藤井郷子カルテット『Dog Days of Summer』(写真左)。2024年4月8日、東京 小岩での録音。ちなみにパーソネルは、藤井郷子 (p), 田村夏樹 (tp), 早川岳晴 (el-b), 吉田達也 (ds)。我が国のフリー&スピリチュアル・ジャズの鬼才、藤井鄕子の疾風怒濤、豪放磊落な、フリー&スピリチュアルなコンテンポラリー・ジャズのカルテット盤である。
それそれの楽器の切れ味が抜群。切れ味良く、鮮明で美しい、躍動感溢れるトランペット。切れ味良く、パーカッシヴに流麗に、不協和音を織り交ぜつつ、耽美的にリリカルにダイナミックにスピリチュアルに弾きまくるピアノ。切れ味良く、ソリッドな重低音ベースで、自由度溢れるパフォーマンスの底を支えるエレベ、そして、気味良く、演奏のリズム&ビートを、変幻自在、硬軟自在、緩急自在にを支えるドラム。切れ味の良い楽器が有機的に結合し、有機的にインタープレイを繰り広げる。

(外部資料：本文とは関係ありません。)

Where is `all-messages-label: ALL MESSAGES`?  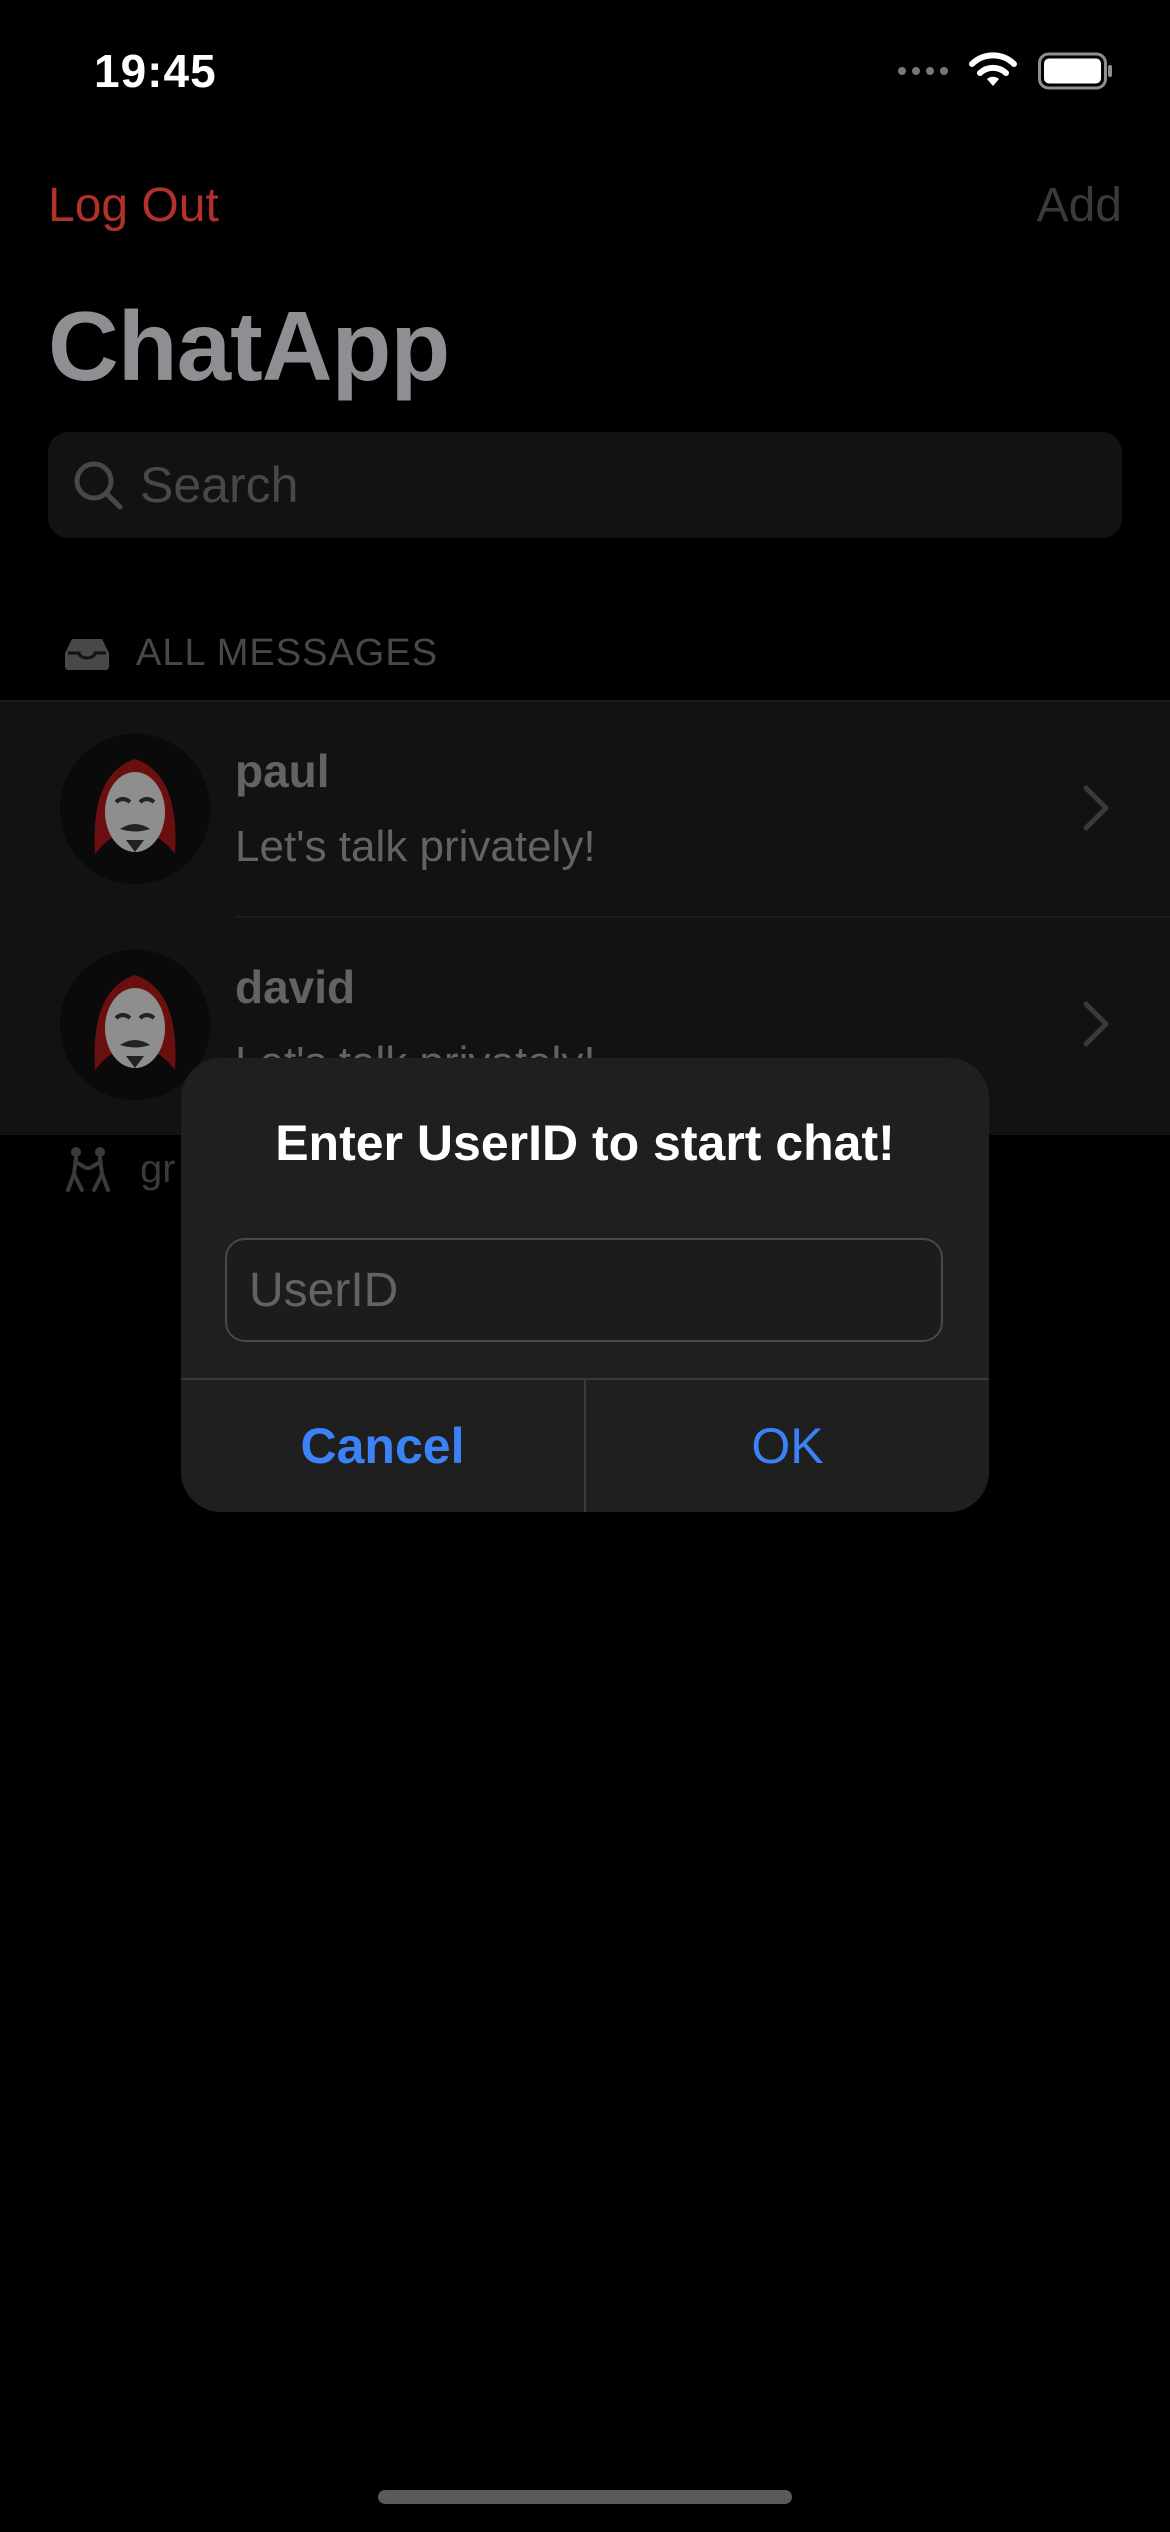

トランペット、ベース、ドラムが、まるでファンファーレのようにアルバムの火蓋を切る幕開けから、バンド全体、強烈な一体感を持って、コンテンポラリーなメインストリーム・ジャズよろしく疾走する。バラードチックにチェンジ・オブ・ペースをすると、バンド全体、スピリチュアルで耽美的でリリカルなパフォーマンスを展開する。変幻自在。そして、アドリブ展開では、ところどころ、フリーに展開し、時にパーカッシヴに、時にスピリチュアルに、音の響きを使い分ける。
このカルテットのスピリチュアルなグルーヴは独特のもので、実に個性的。どこか、プログレッシヴ・ロック的なところもあるし、どこか、耽美的でリリカルなニュー・ジャズ的な響きもする。この即興演奏をベースとするスピリチュアルなグルーヴは、米国や甥州には無い個性的なもの。このグルーヴを堪能するだけでも、この盤を体験する意義がある。
実に個性的な音世界である。我が国を代表する、コンテンポラリーで、フリーで、スピリチュアルなジャズとして、この藤井郷子カルテットの音世界は隅に置けない。ジャズ、ロック、パンク、プログレ・・・ジャンルの垣根を越えた、コンテンポラリーで、フリーで、スピリチュアルな融合音楽。自由でありキャッチーであり規律溢れる現代のコンテンポラリー・ジャズの「今」を感じる事の出来る傑作だと思う。